CIA publicly criticized
Two recent pieces, one from Reuters discusses the alleged compromise of Iranian assets, and the second, from Project Brazen, a Brush Pass piece, discusses the compromise of assets in China and Iran. Both pieces take the Agency to task. Neither piece is laudatory towards the United State’s flagship intelligence agency. Both make the case that poor operational security and processes in the use of communications methodologies allowed for adversaries of the United States, in this case, China and Iran, to dissect, analyze, and ultimately, find and neutralize the CIA’s assets.
The CIA spokesperson, Tammy Kupperman Thorp, told Reuters, “CIA takes its obligations to protect the people that work with us very seriously and we know that many do so bravely at great personal risk. The notion that CIA would not work as hard as possible to safeguard them is false.”
The Reuters piece details the technological cookie-cutter nature of the system in question, based on the publicly available information (also detailed by Reuters) websites were purchased in bulk, layout (themes) were similar, and went well beyond just China and Iran, to include “… at least 20 countries, among them China, Brazil, Russia, Thailand, and Ghana” said analysts at Citizen Lab.
In the world of espionage, asset security is basic table-stakes for every intelligence organization. If one can’t keep their asset secure and their collaboration secret, one tends to not be able to recruit assets downstream. In other words, the two aforementioned pieces describe what one might consider a “self-inflicted” wound. The HUMINT (human intelligence) officer who is ultimately the one responsible for the care and safety of the asset, has to trust that those creating COVCOM systems are not using a conveyor belt, cookie-cutter methodology, and the axiom of “use once and only once” is adhered.
And therein lies the rub. One-off development of such systems doesn’t scale, and the cost, for many intelligence organizations, including those of the United States, would be prohibitive. Yet when viewed through the lens of an asset’s well-being, the cost-benefit analysis adjusts considerably. Ultimately, the HUMINT handler is responsible for ensuring the tools they choose or are directed to use are secure.

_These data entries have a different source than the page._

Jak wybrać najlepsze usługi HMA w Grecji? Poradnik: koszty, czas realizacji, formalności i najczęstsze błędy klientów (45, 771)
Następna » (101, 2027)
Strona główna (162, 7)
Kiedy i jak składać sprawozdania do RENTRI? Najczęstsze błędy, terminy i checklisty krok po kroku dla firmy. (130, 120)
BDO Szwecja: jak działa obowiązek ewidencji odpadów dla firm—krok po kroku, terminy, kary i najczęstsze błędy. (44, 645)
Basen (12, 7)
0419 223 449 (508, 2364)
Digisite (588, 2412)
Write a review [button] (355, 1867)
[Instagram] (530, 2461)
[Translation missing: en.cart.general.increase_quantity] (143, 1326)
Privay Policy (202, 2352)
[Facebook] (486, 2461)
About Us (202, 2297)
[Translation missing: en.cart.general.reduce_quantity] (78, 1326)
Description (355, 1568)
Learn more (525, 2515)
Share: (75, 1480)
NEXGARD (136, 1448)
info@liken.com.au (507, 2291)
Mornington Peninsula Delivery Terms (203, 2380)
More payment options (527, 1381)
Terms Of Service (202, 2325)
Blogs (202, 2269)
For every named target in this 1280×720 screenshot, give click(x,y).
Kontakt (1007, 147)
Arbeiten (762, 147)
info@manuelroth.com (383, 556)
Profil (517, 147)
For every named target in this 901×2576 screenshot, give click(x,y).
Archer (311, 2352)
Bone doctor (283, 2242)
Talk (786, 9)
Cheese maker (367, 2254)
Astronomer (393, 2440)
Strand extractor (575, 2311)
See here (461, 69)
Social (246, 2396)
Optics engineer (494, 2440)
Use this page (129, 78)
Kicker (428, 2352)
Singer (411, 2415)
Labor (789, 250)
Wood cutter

In the instance described in these two pieces, the security of a given contact, no matter where they were in the lifecycle of engagement (contact, development, recruited, established, or terminated) carried with it a risk of compromise completely outside of the operational control of the responsible officer – the handler. Now does this mean that the COVCOM systems were ultimately responsible for the alleged compromise, no it doesn’t. There are myriad actions by either the asset or handler that could have also caused the compromise. What we do learn from Reuter’s display of the inner workings is that this system had the potential to provide a counterintelligence or counterespionage entity a leg up in identifying an individual who was in contact with an intelligence entity.
What this means, unfortunately, is that the next intelligence officer to make an entrée to an Iranian, Chinese, or any targeted foreign national with access to information of interest to the policymakers of the United States will be faced with some very difficult questions, especially if the means of communications are to be virtual and utilize the internet.